The tomb was not always here. It was first uncovered in a sandpit close to Chapelizod, a village on the western edge of Dublin, not far from a local landmark known as Knockmary in the Phoenix Park. Megalithic tombs, a broad term covering various types of large stone burial monuments built in Ireland during the Neolithic and Bronze Age periods, were typically constructed to house the dead and may have served ceremonial functions for the communities that built them. This particular example was discovered to contain a human skeleton within the tomb chamber, a detail recorded by both Borlase in 1897 and Poe in 1904. At some point after its discovery, rather than being left in situ or transferred to a museum, the structure was moved to the Zoological Gardens, where it has remained.

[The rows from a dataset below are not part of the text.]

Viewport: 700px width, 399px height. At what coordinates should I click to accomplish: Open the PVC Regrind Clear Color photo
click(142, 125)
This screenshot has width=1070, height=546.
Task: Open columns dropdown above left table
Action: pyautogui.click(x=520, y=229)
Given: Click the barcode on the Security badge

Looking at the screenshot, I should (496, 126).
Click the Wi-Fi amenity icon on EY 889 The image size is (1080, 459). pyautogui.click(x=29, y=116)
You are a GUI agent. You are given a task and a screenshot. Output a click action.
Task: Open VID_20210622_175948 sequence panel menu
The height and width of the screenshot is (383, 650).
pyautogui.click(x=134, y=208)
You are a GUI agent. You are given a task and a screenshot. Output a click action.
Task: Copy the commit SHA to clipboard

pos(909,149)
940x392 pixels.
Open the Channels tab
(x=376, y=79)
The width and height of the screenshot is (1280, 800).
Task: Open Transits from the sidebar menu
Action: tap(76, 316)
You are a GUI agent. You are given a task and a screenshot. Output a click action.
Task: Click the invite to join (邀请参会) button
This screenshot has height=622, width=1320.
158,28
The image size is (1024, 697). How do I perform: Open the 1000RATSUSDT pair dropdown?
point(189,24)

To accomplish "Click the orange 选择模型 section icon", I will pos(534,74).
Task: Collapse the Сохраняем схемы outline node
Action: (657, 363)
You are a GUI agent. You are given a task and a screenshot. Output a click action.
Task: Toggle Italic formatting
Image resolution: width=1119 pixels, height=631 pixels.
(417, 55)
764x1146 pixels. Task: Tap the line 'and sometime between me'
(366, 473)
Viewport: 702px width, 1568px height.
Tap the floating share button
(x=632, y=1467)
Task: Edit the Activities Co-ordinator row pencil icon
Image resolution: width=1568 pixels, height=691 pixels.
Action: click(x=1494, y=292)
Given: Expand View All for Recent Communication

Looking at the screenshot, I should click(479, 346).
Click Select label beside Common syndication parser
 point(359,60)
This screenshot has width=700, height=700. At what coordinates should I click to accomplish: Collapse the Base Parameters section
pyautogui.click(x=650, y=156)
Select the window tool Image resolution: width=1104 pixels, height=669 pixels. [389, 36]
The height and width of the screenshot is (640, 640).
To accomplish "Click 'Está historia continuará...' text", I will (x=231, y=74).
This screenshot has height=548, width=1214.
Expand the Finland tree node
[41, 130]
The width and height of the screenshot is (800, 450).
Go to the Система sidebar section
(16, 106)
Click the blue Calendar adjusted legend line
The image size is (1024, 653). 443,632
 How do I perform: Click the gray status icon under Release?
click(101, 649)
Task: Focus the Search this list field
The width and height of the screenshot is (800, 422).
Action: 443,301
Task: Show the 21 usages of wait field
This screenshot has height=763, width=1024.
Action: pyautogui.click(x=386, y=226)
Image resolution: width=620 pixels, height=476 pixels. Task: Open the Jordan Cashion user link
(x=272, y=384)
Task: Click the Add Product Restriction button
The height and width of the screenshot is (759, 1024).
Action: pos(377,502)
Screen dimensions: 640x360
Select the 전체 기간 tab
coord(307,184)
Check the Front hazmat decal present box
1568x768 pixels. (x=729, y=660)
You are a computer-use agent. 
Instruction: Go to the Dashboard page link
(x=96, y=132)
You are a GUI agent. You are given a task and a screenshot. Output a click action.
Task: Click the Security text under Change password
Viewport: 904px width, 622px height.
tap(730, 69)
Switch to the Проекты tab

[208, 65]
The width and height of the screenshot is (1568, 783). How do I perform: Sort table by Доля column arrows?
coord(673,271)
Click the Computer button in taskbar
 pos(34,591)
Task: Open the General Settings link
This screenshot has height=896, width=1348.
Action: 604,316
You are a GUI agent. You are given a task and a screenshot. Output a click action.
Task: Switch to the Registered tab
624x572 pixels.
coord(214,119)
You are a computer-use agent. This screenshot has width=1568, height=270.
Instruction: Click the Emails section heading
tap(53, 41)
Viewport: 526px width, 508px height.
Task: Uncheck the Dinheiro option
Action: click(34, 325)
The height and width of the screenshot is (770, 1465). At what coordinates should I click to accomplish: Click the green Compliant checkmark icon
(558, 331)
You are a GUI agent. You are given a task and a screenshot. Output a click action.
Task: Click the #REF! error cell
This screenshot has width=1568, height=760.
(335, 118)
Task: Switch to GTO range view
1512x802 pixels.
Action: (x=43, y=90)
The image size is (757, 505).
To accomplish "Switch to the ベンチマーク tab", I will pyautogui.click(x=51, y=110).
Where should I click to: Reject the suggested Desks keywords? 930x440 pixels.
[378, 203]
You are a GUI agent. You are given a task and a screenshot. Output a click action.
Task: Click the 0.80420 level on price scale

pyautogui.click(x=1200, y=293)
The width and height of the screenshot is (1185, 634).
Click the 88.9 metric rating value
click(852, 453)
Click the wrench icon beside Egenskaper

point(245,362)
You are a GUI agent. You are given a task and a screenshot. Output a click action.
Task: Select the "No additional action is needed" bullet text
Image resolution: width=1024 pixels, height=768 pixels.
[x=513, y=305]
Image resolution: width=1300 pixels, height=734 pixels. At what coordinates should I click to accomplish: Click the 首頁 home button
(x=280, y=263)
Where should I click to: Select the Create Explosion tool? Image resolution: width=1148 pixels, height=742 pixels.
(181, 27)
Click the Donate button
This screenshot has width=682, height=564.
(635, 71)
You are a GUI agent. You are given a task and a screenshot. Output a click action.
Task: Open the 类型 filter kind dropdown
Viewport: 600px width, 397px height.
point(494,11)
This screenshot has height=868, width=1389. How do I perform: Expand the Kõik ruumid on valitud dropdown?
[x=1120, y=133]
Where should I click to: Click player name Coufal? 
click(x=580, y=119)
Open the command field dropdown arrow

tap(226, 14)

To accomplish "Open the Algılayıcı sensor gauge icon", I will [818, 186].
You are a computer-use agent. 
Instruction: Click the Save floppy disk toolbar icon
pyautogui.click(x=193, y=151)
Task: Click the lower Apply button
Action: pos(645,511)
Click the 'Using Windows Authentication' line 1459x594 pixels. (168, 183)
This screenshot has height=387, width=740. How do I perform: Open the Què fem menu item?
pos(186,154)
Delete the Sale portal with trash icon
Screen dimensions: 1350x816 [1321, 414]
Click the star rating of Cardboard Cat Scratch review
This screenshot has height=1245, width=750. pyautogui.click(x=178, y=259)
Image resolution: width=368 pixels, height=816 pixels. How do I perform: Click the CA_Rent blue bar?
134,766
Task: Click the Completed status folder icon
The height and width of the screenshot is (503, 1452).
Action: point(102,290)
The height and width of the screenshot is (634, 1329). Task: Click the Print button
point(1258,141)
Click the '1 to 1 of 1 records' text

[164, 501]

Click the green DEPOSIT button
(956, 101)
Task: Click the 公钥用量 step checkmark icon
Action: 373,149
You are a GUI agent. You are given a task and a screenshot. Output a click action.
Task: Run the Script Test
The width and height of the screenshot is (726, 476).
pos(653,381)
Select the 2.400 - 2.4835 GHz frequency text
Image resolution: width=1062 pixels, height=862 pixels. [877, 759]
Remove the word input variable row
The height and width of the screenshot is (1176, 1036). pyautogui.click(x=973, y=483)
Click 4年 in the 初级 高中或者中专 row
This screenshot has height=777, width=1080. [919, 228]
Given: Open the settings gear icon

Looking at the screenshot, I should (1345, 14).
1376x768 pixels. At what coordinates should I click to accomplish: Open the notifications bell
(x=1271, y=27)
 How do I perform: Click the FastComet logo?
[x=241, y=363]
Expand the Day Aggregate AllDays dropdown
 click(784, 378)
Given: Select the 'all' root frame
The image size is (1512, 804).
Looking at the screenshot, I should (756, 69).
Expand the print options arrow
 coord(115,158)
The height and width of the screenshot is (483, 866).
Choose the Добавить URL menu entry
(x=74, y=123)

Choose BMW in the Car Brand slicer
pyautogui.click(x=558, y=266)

The Zoo sits within the Phoenix Park, so visitors approaching from the city centre will find it well signposted. The megalithic structure is not prominently advertised as an attraction in its own right; it tends to be encountered rather than sought out, which is part of what makes it worth looking for. Normal Zoo admission applies, and the gardens are open year-round, though the structure itself is simply present in the landscape rather than enclosed or formally interpreted on site. Anyone with an interest in Irish prehistory would do well to keep an eye out for it, since it is easy to pass by without fully registering what it actually is.